__Предоставленный фрагмент__:
<<<<

Но все же существует ли непреодолимая преграда на пути к суициду для тех, кто не столь безмятежен и пусть изредка, в мрачном или мементоморическом настроении, но примеряет возможность добровольного ухода к себе?
Безусловно есть. Но, кажется, только одна: Вера. Та ее модификация, которая, видимо, единственно возможна для современного мыслящего человека – разумная вера. И здесь у защитников свободной смерти есть два сильных оппонента – Владимир Соловьев и Николай Бердяев.
Барбе Д'Оревильи писал Гюйсмансу, что у человека в принципе есть только один окончательный выбор – «пистолет или распятье», то есть нигилизм или христианство, самоубийство или самопожертвование. Чистое, незамутненное позднейшими принудительными мерами христианство по сути дела противопоставляло два типа добровольного ухода: смерть-победу (альтруистическую смерть Христа) и смерть-поражение (эгоистическую смерть Иуды).
На первой же странице обширного и программного труда «Оправдание добра. Нравственная философия» (1894-1897) Владимир Соловьев заявляет свою главную задачу («Назначение этой книги – показать добро как правду, то есть как единственно правый, верный себе путь жизни во всем и до конца – для всех, кто решится предпочесть его») и, предвосхищая Альбера Камю, немедленно переходит к главному пункту вопроса о смысле жизни – проблеме самоубийства: «Они [самоубийцы] предполагали, что жизнь имеет такой смысл, ради которого стоит жить, но убедившись в несостоятельности того, что они принимали за смысл жизни, и вместе с тем не соглашаясь (подобно пессимистам теоретикам) невольно и бессознательно подчиняться другому, неведомому им жизненному смыслу, – они лишают себя жизни». По Соловьеву, сущность всякого самоубийства сводится к убежденности, будто «в жизни совершается не то, что по-моему должно бы в ней совершаться, следовательно, жизнь не имеет смысла и жить не стоит». Есть два класса самоубийц:
«Тут мы имеем два типа страстных людей: у одних страсть чисто личная, эгоистическая (Ромео, Вертер), другие связывают свою личную страсть с тем или другим историческим интересом, который они однако отделяют от всемирного смысла, – об этом смысле всеобщей жизни, от которого зависит и смысл их собственного существования, они, так же как и те, не хотят ничего знать».
(Клеопатра, Катон Утический)
Что такое «всемирный смысл» было объяснено в самом начале – стремиться к достижению абсолютного добра, которое и есть Бог. Фактически Соловьев согласен с Кирилловым: жизнь без Бога не имеет смысла.
[Но так ли это? Разве те, кто не верят в Бога, поголовно уверены, что «все позволено»? Как быть с тем, что Андрей Сахаров, один из самых нравственных людей XX века, не был религиозен? Разве нельзя делать добро без веры в Страшный суд и Воскресение? Получается, что можно. Хотя это, конечно, много трудней – кроме как на самого себя опереться не на кого.]
«…Когда жизнь человека не согрета верой, когда он не чувствует близости и помощи Бога и зависимости своей жизни от благой силы, трудность становится непереносимой». (Вл. Соловьев)

>>>>

__Задание A__:
Выпишите из рассуждения о самоубийстве и вере все пары, через которые, по словам Барбе Д'Оревильи, выражен окончательный выбор человека.
__Задание B__:
Продолжите рассуждение о самоубийстве и вере, начав сразу после цитаты Вл. Соловьева, которой оно заканчивается.
Дальше следует отдельный материал, который с этим фрагментом никак не связан.

__Данные об элементах и их положении в тексте__:

<<<<

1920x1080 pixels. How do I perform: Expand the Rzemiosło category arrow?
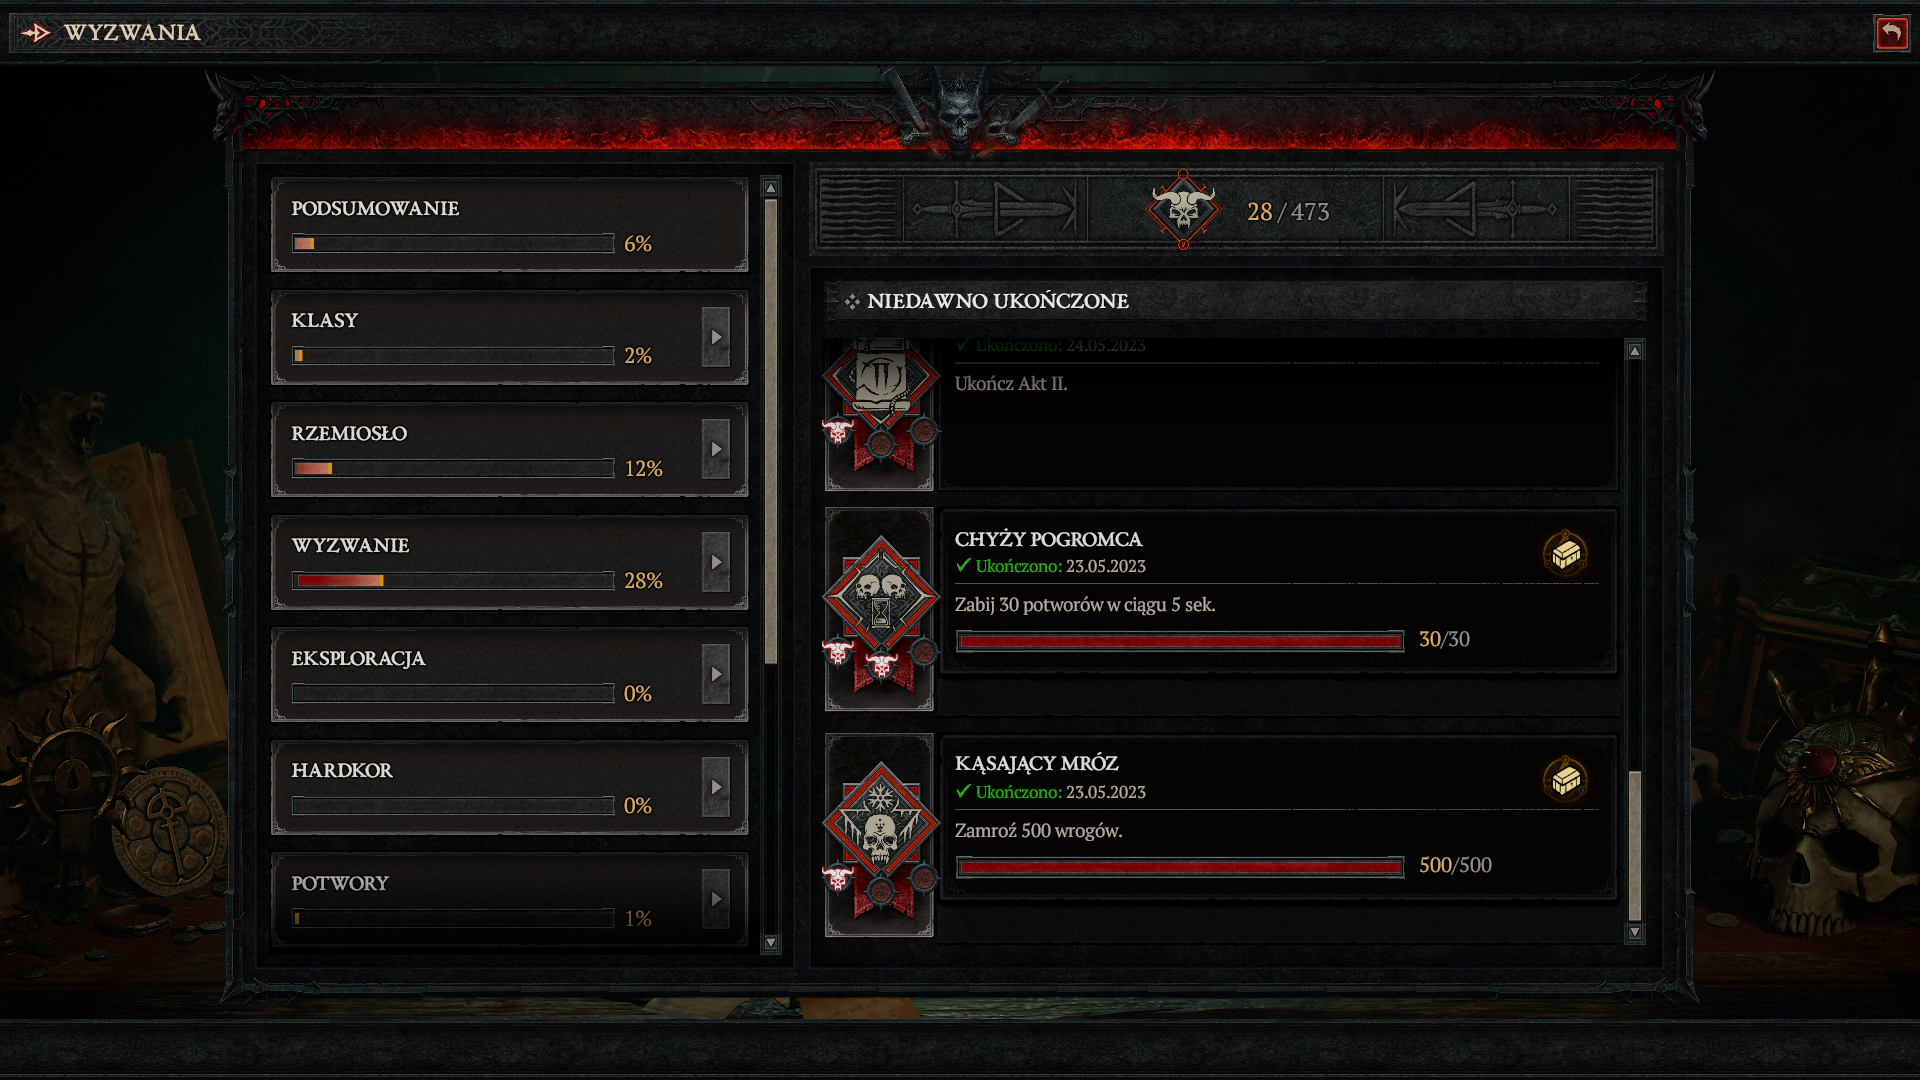[716, 450]
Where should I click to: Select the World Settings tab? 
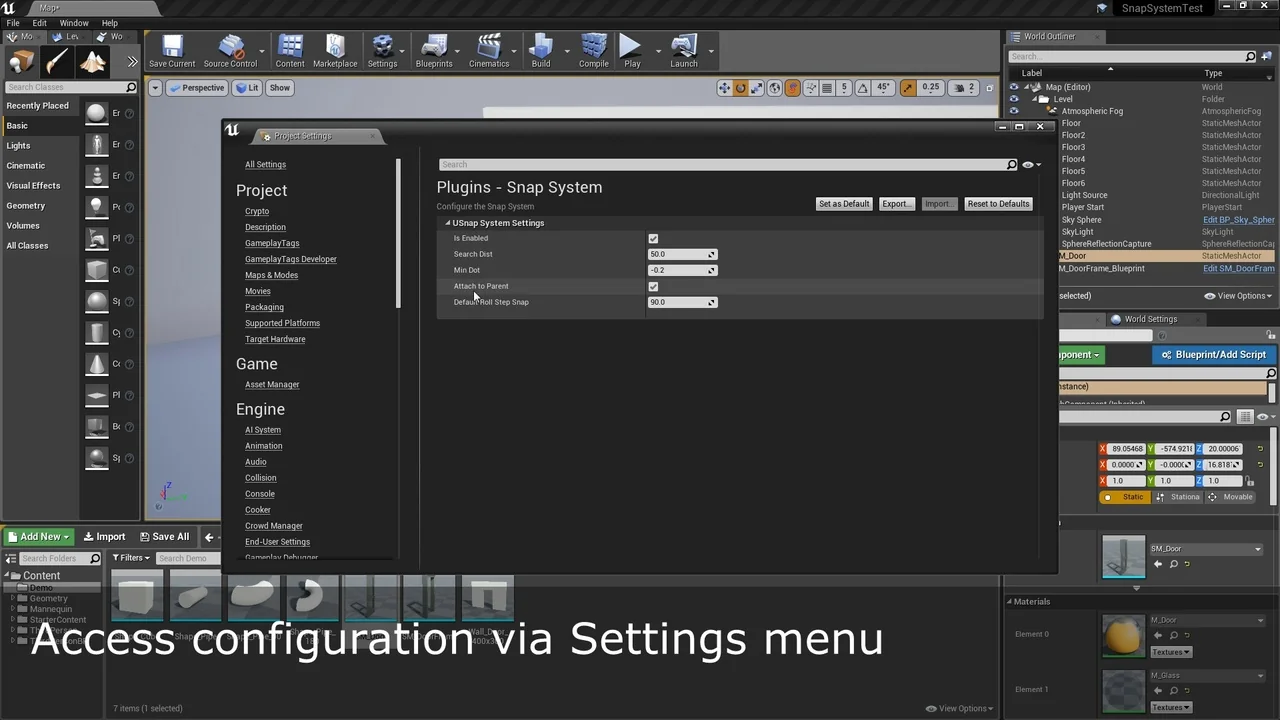(x=1150, y=319)
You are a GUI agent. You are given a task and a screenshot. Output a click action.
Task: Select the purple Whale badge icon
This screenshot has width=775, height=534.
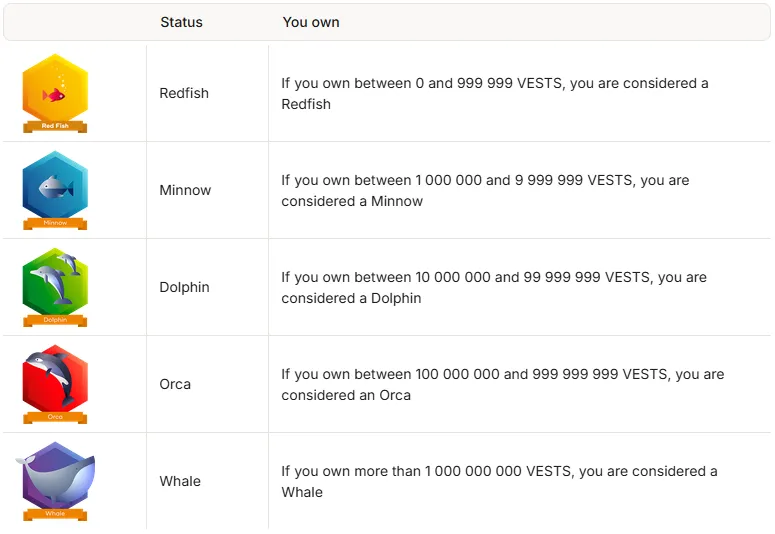click(55, 481)
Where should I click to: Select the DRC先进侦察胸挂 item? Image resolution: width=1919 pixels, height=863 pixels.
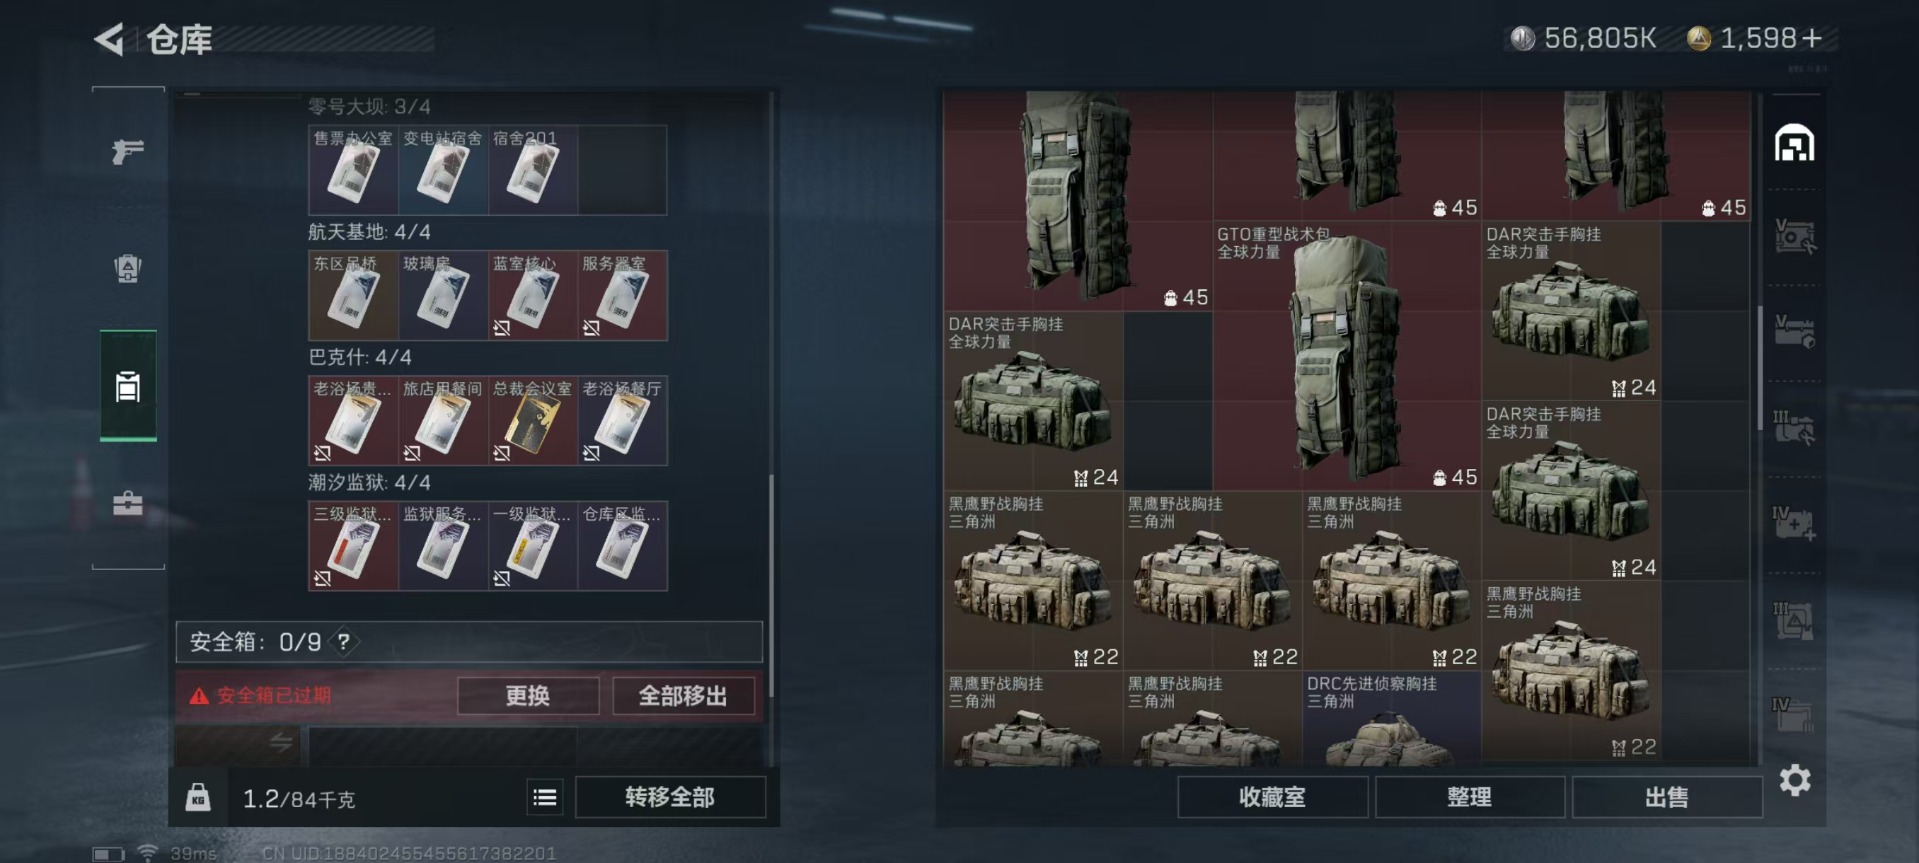click(1391, 719)
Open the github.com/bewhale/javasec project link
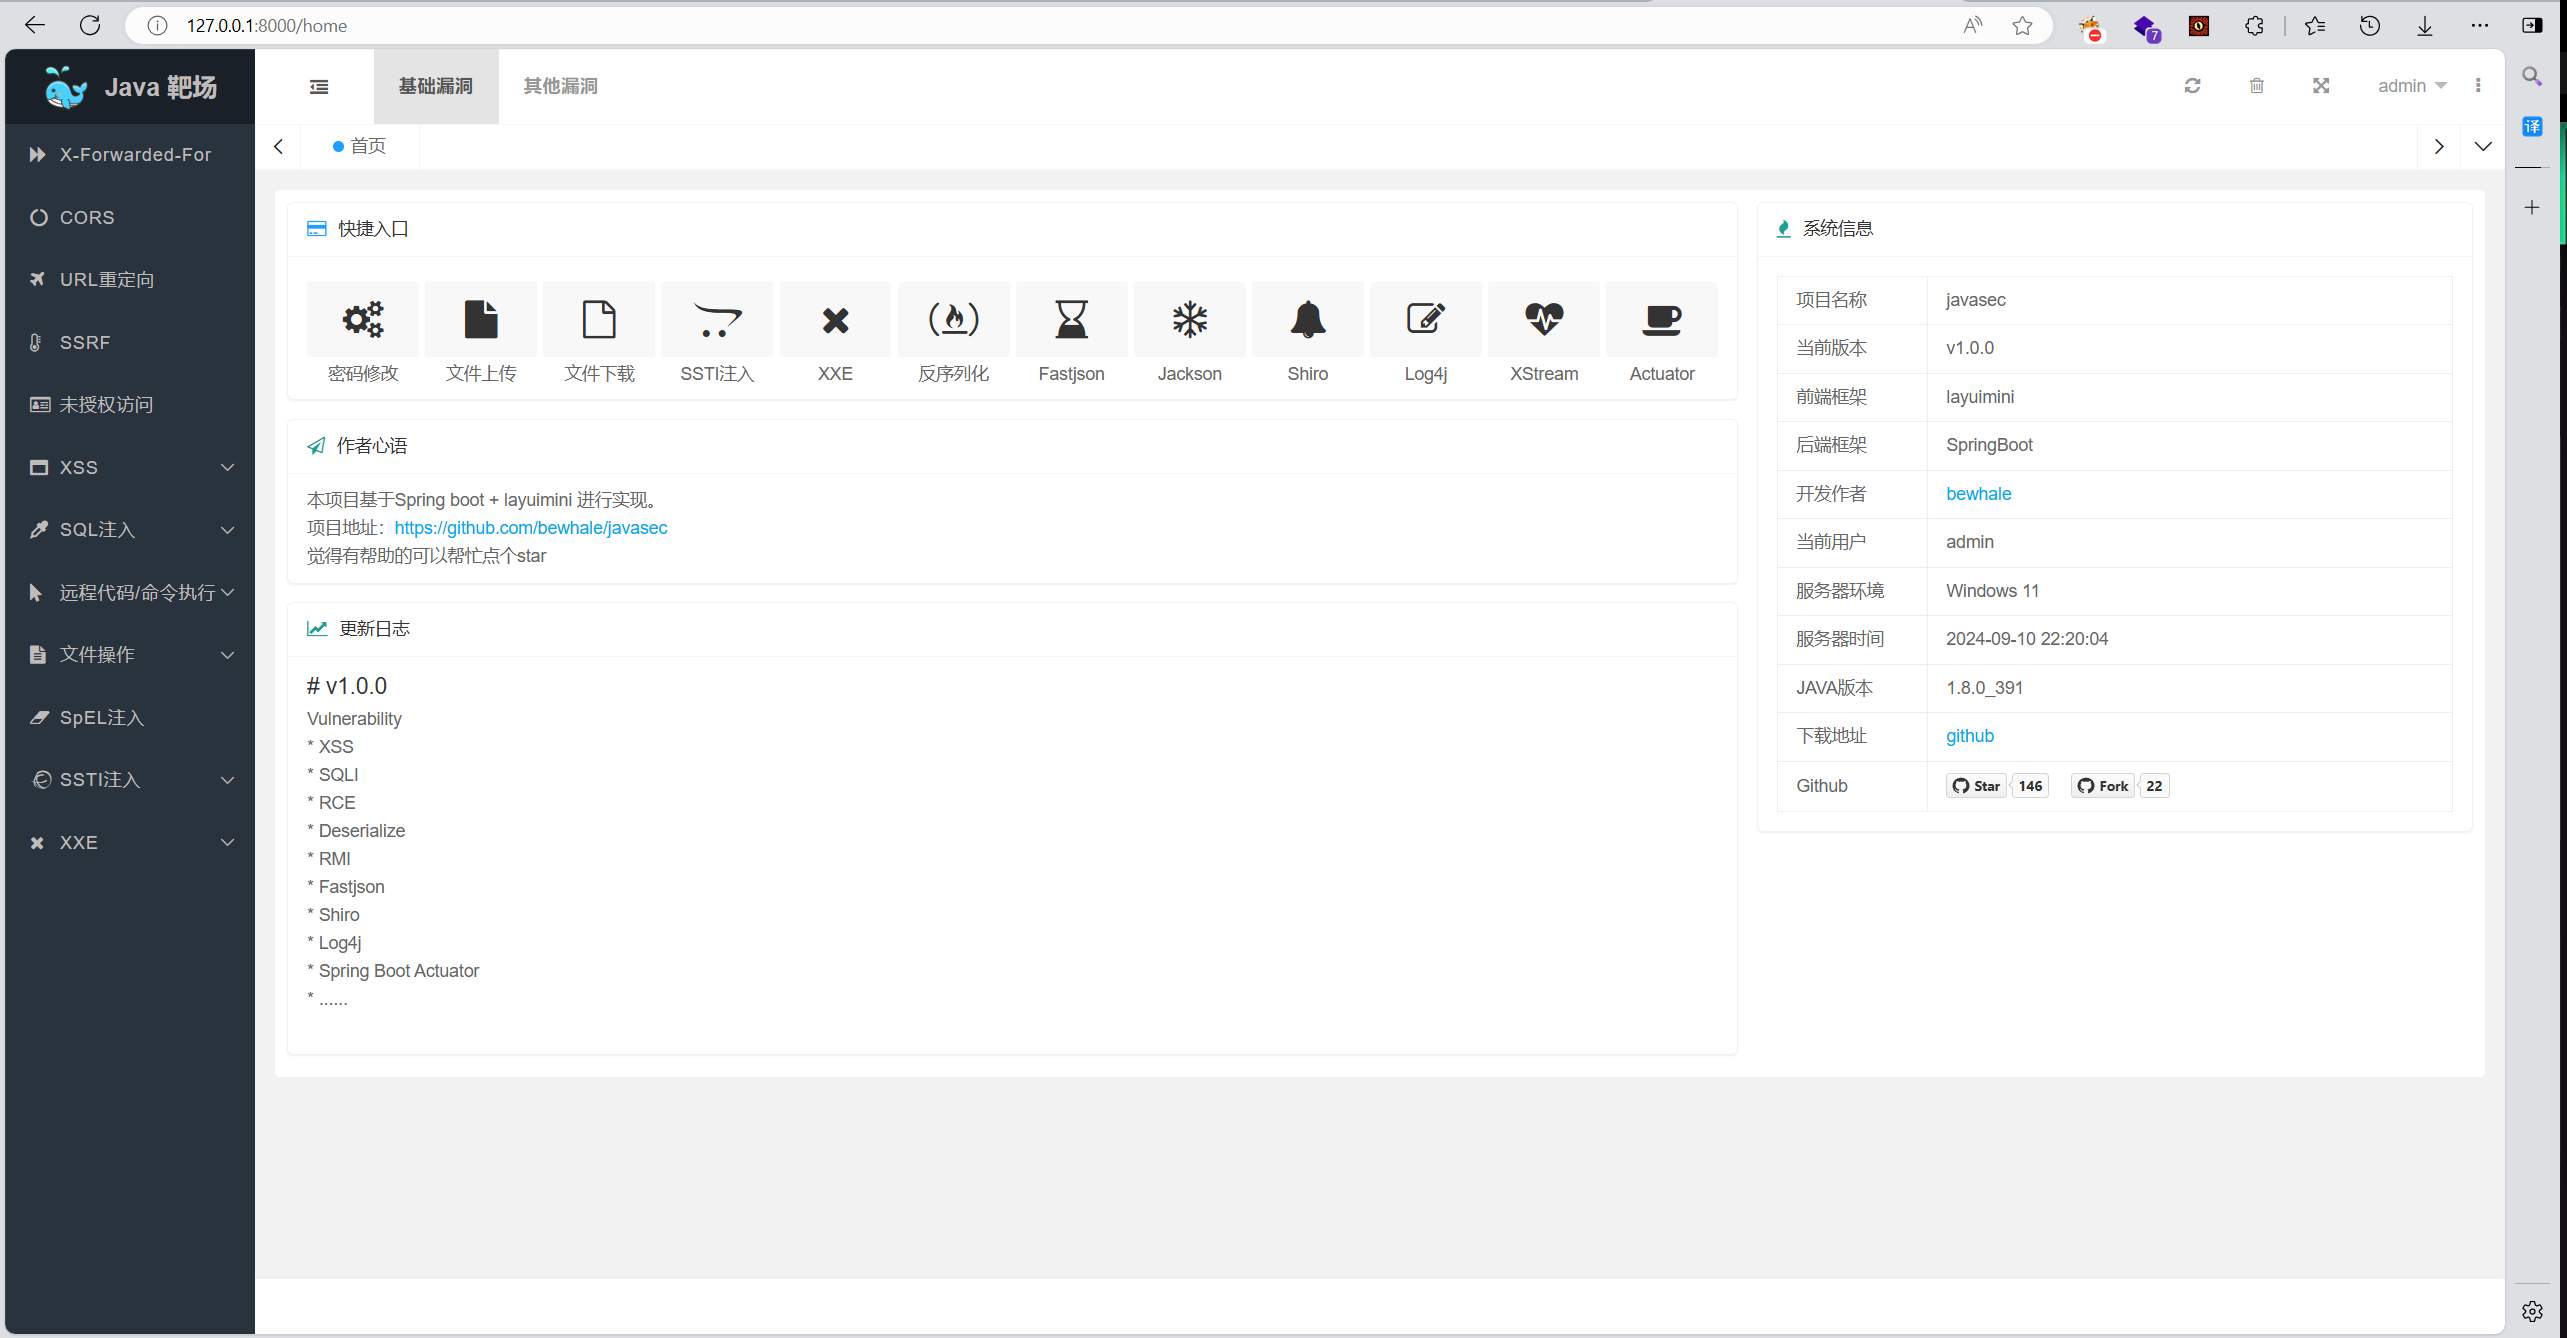Viewport: 2567px width, 1338px height. pyautogui.click(x=530, y=528)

>>>>

__Результат A__:
«Пистолет или распятье», нигилизм или христианство, самоубийство или самопожертвование.

__Результат B__:
Обвинения в адрес самоубийства, выдвинутые Соловьевым, получили дальнейшее развитие в «психологическом этюде» Н. Бердяева «О самоубийстве» (1931) – название (разумеется, не случайно) повторяет название апологетического эссе Д. Юма. Обратиться к теме суицида автора побудила волна самоубийств, прокатившаяся по русской эмиграции – и пошатнувшаяся вера тех, кто прибег или готов был прибегнуть к этому решению своих земных проблем. «Борьба против упадочности и склонности к самоубийству есть прежде всего борьба против психологии безнадежности и отчаяния, борьба за духовный смысл жизни, который не может зависеть от преходящих внешних явлений», – пишет Бердяев, и здесь он абсолютно прав. Но эмоциональный толчок, побудивший философа обратиться к теме суицида, приводит к излишней резкости, а иногда и явной неубедительности высказываемых им суждений.
Подобно Аквинату он вменяет самоубийству в вину три главных преступления, но определяет их иначе: «Самоубийство по природе своей есть отрицание трех высших добродетелей – веры, надежды и любви». Суицид – это акт насилия и над жизнью, и над смертью. «Самоубийца считает себя единственным хозяином своей жизни и своей смерти, он не хочет знать Того, Кто создал жизнь и от Кого зависит смерть, – пишет Бердяев. – Вольное принятие смерти есть вместе с тем принятие креста жизни. Смерть и есть последний крест жизни». И еще смерть – это великая, глубокая тайна – не меньшая, чем рождение, а самоубийство оскверняет эту тайну. [Так оно безусловно и есть – мы все чувствуем высокую значительность смерти. Но при чем здесь осквернение? И надо ли всем живущим принимать на себя крест? Во что превратится человечество, сплошь состоящее из матерей Терез и Мохандасов Ганди? Село и в самом деле не стоит без праведника, но выстоит ли оно, если в нем будут жить только праведники? И в чем без нас, неправедных, будет состоять их праведность?]
«Убивая себя, человек наносит рану миру как целому, мешает осуществлению царства Божьего». (Н. Бердяев)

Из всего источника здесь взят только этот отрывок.